Living with the Collection: Permanent Works in Motion
Frac Grand Large doesn’t hide its permanent collection in a museum bunker. Instead, works from its extensive holdings appear in hallways, transitional spaces, and even adjacent warehouses, weaving contemporary art through the architecture.
In the covered passage between the two buildings, Apolline Ducrocq’s Les Îlots bleus feels like a fragment of a construction site captured mid‑gesture. Made from casts of the bluish, quartz‑flecked concrete stairs of the 1950s Îlots bleus housing block in nearby Malo‑les‑Bains, the piece curves into a semi‑circular skeleton of paving stones and exposed rebar. Half‑ruin, half‑reconstruction, it echoes the shipyard architecture around it and transforms this in‑between space into a place for contemplating how cities shed, recycle, and remember their own materials.
Just next door, in the cavernous AP2 hall, matali crasset’s La cuisine en terrasse sets up a rainbow-coloured structure amid all that delicious post-industrial emptiness. Part kitchen, part bleachers, part stage, it feels like an invitation to gather, cook, argue, and perform – a design object that invites living in it. Against the weathered concrete and rust stains of the former construction hall, its saturated yellows, oranges, and blues look almost indecently optimistic.
Back upstairs, Ana Lupaș’s Monument of Cloth takes full advantage of the top-floor light. Its draped textile forms recall banners, laundry, and shrouds all at once, grounding the airy belvedere with a sense of labour and time. It’s a quiet but powerful counterpoint to the sea views: a reminder that even the most ethereal spaces are supported by very real hands.
Thoughts: A Multi-Faceted Dunkirk
Spending an afternoon at Frac Grand Large felt like being taken on a guided tour through Dunkirk’s many selves: the wartime city of headlines, the working port, the experimental design hub, the place where people simply live and remember. It gave me room to breathe and stare dramatically out of the windows, while also refusing to let me stay comfortable for long, stitching both moods into the building's very bones.
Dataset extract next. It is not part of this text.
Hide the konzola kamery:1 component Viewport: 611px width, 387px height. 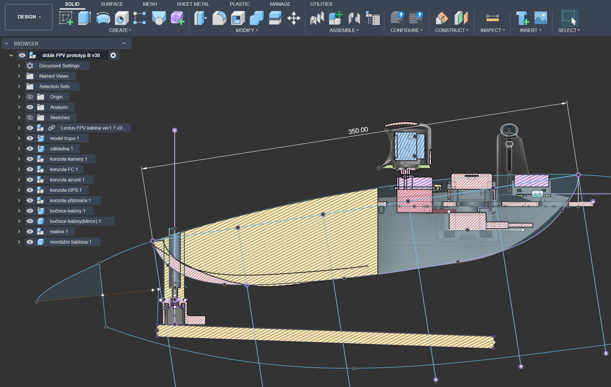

As I stood on the belvedere, watching ferries slide in and out under a sky doing its best Turner impression, I realised that this is exactly the kind of museum I love writing about: rooted in its landscape, a bit rough around the edges, quietly ambitious. If you’re plotting an escape to northern France, consider this your sign to swap one more Paris gallery for a day with sea spray, concrete, and contemporary art in Dunkirk.